* [Passage provided]:
══════════

Me: How’s it going, Eddy? You calm enough to give me your opinion on the way the press handles some DC stuff? By the way, I put your comments in my blog, and lots of people agree with what you say.
Eddy: Kid, I’ve always got an opinion. Only thing is: them ICE guys ain’t gonna come after me are they? All this bull crap I read says they tap everyone’s phones and even their TV. I ain’t afraid of anything, and you know that, Charlie. But I got grandkids now.
Me: Uncle Eddy, you’re a Vet. You fought for this country. I think you’re entitled to your opinions. So don’t sweat it. So here’s my question: do thou think the TV and newspapers are being too tough on Washington?
Eddy: They’re supposed to do that. It’s their job. The more heat the better. Them old guys like Cronkite and Murrow, they knew how to do it. And them 2 guys that blew the whistle on Nixon. How in hell do we know what those clowns in DC is doing unless somebody reports it?
Me: You think they’re being tough enough on Washington?
Eddy: Hell, no! You know something happens overseas – and bad stuff does happen – they spend all kinds of time showing it. Refugees, hungry kids, people all screwed up with some disease. But why isn’t anyone coming here? Or to Cleveland? Or Pittsburgh? I guess maybe the lines at the Unemployment office ain’t glamorous enough. Seems only hungry foreign kids are important. Let me tell you something, Charlie. Don’t forget your roots, kid. You remember, I know. A hungry kid here in Ohio is still a hungry kid. Who gives a damn about that? So everyone in Washington is hot to keep them Muslims out. OK – so how does that help me find work? The only guys who have steady work are the guys who run around rounding up illegals. The rest of us – no one gives a damn.
Me: Too much world news?
Eddy: I didn’t say too much, I’m just saying look at some of the messes around here before you start showing kids in Syria. Kid in Chicago ain’t got no shoes for winter, but that ain’t glamorous for them. They show all kinds of pictures of kids in Egypt, though.
Me: You don’t think any of that’s important, Eddy?

══════════

Please write out, word for word, the part of the conversation with Eddy from "Me: You think" to "gives a damn.". Draw only on the conversation with Eddy and nothing else.

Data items
══════════

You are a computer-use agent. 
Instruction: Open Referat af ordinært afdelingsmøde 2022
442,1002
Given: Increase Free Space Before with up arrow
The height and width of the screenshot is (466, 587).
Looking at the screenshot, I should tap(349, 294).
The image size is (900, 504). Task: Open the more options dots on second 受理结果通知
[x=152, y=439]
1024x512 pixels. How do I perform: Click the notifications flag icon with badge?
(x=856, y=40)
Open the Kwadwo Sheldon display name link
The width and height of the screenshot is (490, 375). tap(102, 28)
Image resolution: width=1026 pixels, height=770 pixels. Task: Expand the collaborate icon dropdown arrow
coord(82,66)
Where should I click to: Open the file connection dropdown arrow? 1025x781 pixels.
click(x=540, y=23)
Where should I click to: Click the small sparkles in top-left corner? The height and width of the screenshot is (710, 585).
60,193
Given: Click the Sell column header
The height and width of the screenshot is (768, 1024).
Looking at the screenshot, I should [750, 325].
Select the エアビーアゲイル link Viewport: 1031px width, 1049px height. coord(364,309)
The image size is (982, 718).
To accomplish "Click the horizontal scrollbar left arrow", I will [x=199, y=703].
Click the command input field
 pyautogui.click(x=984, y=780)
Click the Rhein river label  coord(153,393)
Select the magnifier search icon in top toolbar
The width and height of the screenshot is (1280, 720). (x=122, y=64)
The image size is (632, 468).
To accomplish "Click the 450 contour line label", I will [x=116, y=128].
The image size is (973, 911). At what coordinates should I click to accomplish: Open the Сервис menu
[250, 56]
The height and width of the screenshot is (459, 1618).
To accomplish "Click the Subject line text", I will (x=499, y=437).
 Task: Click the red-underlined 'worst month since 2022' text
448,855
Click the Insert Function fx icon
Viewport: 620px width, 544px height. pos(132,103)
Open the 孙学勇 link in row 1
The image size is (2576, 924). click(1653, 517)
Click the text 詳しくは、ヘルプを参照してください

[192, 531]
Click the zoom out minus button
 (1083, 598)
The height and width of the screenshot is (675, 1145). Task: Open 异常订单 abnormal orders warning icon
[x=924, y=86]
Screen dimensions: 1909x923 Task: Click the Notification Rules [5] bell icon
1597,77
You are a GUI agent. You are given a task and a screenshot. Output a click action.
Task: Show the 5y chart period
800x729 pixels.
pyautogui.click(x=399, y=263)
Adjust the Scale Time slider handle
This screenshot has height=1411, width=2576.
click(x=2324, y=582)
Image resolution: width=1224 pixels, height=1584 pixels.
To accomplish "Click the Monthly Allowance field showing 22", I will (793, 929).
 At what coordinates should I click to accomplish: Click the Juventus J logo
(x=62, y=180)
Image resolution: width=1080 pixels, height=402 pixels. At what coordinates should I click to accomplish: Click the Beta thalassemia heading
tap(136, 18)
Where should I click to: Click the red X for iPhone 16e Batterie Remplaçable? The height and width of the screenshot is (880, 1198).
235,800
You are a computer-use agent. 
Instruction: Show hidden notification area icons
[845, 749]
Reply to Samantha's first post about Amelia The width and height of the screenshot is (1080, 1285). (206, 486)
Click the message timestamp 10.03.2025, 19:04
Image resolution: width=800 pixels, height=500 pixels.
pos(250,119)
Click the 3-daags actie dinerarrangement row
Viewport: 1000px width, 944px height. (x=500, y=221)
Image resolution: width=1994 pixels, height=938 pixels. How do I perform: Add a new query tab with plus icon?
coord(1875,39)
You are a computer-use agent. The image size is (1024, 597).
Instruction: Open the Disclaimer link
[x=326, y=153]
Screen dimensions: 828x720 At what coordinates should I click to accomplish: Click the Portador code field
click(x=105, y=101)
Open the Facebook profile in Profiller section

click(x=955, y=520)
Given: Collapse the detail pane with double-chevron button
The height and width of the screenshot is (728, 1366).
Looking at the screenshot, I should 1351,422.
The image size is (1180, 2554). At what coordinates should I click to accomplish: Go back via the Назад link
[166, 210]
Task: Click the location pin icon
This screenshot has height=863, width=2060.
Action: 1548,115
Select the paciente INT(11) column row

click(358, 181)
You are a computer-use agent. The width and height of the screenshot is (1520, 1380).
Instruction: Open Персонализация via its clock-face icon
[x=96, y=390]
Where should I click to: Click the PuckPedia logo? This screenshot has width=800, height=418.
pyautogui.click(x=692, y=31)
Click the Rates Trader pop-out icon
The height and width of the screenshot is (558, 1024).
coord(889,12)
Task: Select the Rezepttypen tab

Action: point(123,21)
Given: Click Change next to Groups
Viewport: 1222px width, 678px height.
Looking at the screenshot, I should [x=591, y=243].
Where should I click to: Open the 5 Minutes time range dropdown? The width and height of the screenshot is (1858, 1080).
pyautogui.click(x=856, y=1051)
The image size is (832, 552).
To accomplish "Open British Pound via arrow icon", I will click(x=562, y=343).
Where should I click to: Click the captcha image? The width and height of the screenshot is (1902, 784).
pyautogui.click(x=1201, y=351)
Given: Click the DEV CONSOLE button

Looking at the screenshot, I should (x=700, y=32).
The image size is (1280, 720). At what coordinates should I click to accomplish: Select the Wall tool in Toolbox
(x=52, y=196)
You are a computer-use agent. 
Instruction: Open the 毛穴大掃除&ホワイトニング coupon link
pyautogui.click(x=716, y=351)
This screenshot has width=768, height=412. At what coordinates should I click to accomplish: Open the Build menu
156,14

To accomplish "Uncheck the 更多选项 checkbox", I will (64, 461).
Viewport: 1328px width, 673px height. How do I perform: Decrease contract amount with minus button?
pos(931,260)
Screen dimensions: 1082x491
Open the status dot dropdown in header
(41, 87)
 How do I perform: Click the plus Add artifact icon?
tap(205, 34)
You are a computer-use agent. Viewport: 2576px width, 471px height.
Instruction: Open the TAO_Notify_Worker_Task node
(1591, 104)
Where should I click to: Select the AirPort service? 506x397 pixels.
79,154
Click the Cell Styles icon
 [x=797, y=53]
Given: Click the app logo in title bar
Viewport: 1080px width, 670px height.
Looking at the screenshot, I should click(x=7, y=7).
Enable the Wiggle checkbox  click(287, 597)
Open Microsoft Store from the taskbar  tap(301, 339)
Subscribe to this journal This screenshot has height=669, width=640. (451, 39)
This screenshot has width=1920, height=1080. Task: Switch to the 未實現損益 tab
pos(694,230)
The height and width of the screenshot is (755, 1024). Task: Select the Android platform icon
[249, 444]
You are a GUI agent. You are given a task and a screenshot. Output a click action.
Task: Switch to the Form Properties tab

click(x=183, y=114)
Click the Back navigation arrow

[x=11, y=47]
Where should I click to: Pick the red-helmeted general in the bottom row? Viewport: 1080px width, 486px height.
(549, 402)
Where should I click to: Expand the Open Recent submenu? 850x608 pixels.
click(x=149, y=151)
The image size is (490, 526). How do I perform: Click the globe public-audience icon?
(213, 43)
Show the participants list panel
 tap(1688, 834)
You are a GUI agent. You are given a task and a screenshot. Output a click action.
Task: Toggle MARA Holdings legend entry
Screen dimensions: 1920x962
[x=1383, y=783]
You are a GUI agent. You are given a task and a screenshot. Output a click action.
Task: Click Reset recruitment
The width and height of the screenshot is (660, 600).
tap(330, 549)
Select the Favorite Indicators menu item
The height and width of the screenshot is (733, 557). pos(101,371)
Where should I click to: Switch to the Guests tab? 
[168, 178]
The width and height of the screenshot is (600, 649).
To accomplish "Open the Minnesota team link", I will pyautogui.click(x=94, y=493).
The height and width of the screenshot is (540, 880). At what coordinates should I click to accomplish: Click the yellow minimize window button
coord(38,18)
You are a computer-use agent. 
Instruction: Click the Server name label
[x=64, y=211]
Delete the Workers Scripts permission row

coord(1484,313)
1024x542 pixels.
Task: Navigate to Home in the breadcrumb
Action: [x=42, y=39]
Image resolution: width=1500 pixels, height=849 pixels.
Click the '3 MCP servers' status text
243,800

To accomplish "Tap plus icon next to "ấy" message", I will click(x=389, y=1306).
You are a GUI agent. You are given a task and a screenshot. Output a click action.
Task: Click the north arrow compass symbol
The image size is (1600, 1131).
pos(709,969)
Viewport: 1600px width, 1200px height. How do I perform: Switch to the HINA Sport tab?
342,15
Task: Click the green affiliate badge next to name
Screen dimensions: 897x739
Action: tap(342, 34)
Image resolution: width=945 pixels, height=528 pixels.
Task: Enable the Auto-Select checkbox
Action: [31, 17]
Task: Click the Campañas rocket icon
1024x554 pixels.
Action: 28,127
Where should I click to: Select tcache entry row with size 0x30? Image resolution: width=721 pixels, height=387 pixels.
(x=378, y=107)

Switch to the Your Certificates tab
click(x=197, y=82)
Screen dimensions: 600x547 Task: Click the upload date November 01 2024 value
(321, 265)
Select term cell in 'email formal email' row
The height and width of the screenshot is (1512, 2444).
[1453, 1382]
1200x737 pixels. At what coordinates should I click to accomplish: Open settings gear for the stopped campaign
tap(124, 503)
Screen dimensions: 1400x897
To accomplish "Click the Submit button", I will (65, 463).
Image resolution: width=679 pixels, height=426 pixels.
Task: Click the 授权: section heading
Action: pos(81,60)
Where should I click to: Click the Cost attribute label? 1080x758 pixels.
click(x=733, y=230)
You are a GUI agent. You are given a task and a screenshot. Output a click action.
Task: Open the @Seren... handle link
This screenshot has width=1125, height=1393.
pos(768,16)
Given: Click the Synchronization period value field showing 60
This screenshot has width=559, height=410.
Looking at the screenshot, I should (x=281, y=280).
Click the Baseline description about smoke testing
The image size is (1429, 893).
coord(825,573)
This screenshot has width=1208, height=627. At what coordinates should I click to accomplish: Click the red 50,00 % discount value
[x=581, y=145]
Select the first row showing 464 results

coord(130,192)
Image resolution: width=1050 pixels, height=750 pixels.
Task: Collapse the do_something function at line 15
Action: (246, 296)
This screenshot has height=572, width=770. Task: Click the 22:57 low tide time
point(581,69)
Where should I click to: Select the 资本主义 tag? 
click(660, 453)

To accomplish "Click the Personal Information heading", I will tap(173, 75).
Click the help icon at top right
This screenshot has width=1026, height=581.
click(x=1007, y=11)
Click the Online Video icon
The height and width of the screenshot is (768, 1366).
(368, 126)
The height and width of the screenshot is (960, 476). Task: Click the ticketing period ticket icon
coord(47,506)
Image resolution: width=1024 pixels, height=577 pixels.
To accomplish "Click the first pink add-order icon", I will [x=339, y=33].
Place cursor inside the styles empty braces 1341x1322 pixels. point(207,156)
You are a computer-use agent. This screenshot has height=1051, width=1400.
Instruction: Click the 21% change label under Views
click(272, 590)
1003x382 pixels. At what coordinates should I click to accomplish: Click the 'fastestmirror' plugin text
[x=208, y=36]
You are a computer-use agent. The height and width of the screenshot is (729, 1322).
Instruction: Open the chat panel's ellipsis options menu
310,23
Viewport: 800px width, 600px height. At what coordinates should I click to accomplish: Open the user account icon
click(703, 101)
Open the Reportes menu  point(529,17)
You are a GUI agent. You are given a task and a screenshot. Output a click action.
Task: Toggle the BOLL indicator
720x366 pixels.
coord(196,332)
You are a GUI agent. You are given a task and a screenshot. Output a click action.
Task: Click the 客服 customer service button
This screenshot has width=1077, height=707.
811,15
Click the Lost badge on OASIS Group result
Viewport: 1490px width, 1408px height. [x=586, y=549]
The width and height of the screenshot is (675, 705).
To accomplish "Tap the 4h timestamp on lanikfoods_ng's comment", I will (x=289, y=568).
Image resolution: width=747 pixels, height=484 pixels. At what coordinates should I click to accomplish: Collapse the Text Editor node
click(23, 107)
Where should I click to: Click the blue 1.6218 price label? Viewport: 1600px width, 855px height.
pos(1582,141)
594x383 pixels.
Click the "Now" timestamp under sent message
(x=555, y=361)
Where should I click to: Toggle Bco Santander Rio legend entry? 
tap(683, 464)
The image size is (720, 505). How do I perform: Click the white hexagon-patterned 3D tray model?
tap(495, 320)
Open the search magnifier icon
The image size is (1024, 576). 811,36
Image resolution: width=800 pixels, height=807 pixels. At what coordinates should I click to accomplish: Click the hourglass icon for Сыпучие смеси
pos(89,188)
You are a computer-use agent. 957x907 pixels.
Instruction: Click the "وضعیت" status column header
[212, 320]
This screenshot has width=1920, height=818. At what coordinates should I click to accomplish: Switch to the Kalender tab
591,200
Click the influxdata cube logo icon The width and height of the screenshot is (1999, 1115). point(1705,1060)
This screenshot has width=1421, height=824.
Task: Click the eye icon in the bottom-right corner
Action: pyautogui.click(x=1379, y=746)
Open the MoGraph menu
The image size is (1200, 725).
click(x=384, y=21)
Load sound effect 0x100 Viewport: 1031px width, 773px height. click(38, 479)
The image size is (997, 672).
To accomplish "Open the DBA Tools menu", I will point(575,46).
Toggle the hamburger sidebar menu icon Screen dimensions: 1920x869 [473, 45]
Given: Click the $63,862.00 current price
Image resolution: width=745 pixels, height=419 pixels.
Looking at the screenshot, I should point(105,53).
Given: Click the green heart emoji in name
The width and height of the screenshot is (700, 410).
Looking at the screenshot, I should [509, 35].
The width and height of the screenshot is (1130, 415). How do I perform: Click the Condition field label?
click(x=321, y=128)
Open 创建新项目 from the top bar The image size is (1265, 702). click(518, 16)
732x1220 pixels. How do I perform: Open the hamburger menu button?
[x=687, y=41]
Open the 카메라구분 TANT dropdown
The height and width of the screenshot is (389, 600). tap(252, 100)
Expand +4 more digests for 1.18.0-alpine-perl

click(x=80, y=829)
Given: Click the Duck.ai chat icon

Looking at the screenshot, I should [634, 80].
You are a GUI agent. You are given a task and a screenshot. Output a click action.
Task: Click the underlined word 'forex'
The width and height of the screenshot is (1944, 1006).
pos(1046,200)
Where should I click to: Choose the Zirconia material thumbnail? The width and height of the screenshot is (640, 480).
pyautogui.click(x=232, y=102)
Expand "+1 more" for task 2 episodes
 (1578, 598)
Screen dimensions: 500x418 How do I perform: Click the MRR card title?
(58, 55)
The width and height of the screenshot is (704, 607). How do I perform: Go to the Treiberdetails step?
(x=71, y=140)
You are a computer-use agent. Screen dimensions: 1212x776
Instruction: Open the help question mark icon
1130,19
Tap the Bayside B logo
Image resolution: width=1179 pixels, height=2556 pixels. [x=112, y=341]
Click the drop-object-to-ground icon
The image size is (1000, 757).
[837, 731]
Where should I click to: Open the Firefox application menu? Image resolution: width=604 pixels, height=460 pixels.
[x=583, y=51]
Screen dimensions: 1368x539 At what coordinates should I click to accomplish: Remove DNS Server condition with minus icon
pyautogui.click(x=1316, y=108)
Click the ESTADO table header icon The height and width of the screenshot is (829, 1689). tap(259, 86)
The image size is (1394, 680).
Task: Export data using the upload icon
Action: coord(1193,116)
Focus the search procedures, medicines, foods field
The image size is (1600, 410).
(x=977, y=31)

══════════

* [Written solution]:
Me: You think they’re being tough enough on Washington?
Eddy: Hell, no! You know something happens overseas – and bad stuff does happen – they spend all kinds of time showing it. Refugees, hungry kids, people all screwed up with some disease. But why isn’t anyone coming here? Or to Cleveland? Or Pittsburgh? I guess maybe the lines at the Unemployment office ain’t glamorous enough. Seems only hungry foreign kids are important. Let me tell you something, Charlie. Don’t forget your roots, kid. You remember, I know. A hungry kid here in Ohio is still a hungry kid. Who gives a damn about that? So everyone in Washington is hot to keep them Muslims out. OK – so how does that help me find work? The only guys who have steady work are the guys who run around rounding up illegals. The rest of us – no one gives a damn.